▶ QUOTED TEXT:
"""

Where I find this file ?

Roelof


----------



## cpm@ (Aug 20, 2012)

roelof said:
			
		

> Thanks,
> 
> Now I see this error message:
> 
> ...



Please, install x11/libXScrnSaver.


----------



## wblock@ (Aug 20, 2012)

Ports should be installing these dependencies automatically.  That they are missing means something basic is wrong, and fixing that will make things easier overall.


----------



## roelof (Aug 20, 2012)

I know that ports are easier.
But Etoille 0.4.2 is not in ports and the port maintainer is not working on update the ports to this version.

So I have to do it manually.

Roelof


----------



## wblock@ (Aug 20, 2012)

Okay, that makes more sense.  Keep a list of the dependencies.  For that matter, consider creating your own port.  It's not much more involved than this.


----------



## roelof (Aug 20, 2012)

Hoi, 

One question : Why should I port this when the orginal port maintainer would do it.
In my opinion this update is work for a port maintainer and not for a user.

Roelof


----------



## kpa (Aug 20, 2012)

There is no such responsibility for port maintainers. The etoille ports are not even in the ports tree anymore so you can't really argue that there is a maintainer who should step up to create the updated versions. You could just as well step up yourself and create the ports and submit them to the ports tree. Many port maintainers are just like you, normal FreeBSD users who have interest in maintaining a piece of software they use.


----------

"""

▶ OBJECTIVE: Translate this sentence from the forum thread above into Spanish: "Ports should be installing these dependencies automatically."

▶ INFORMATION PROVIDED:

"""

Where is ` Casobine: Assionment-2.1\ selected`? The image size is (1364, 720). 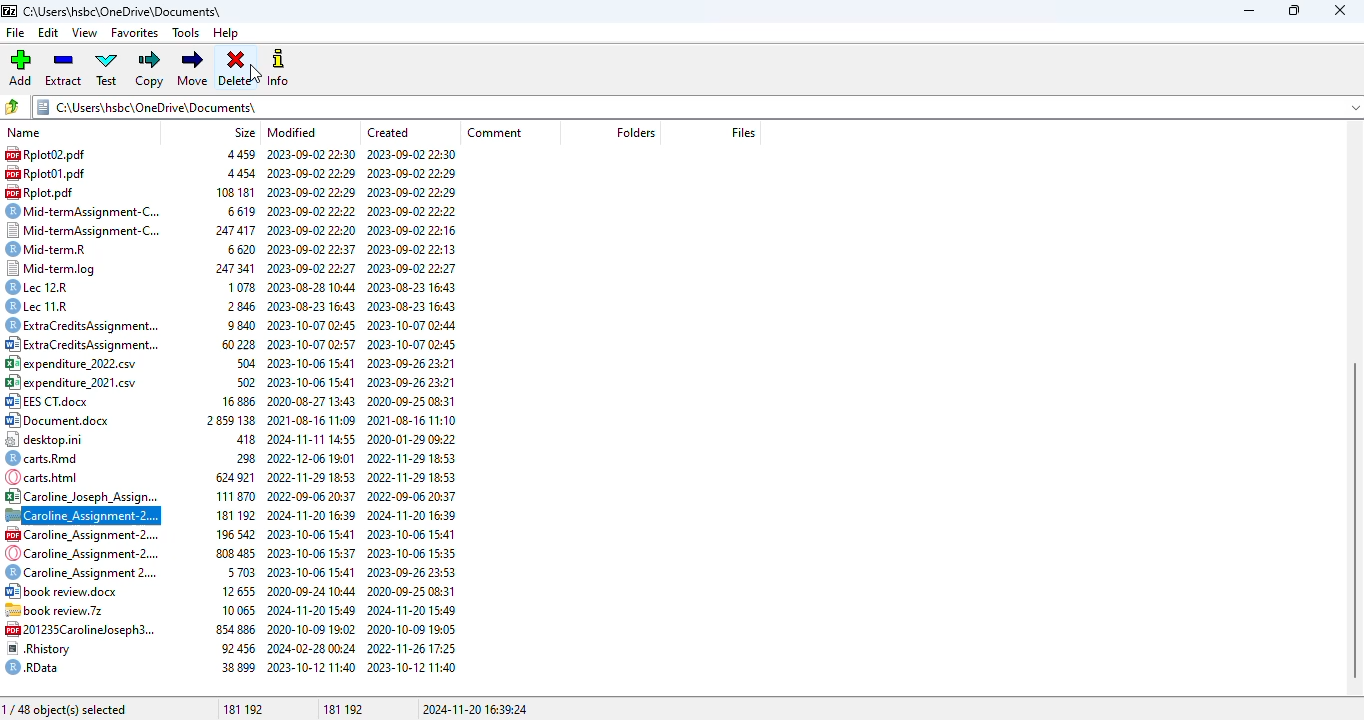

"""

▶ COMPLETE OUTPUT: Los ports deberían instalar estas dependencias automáticamente.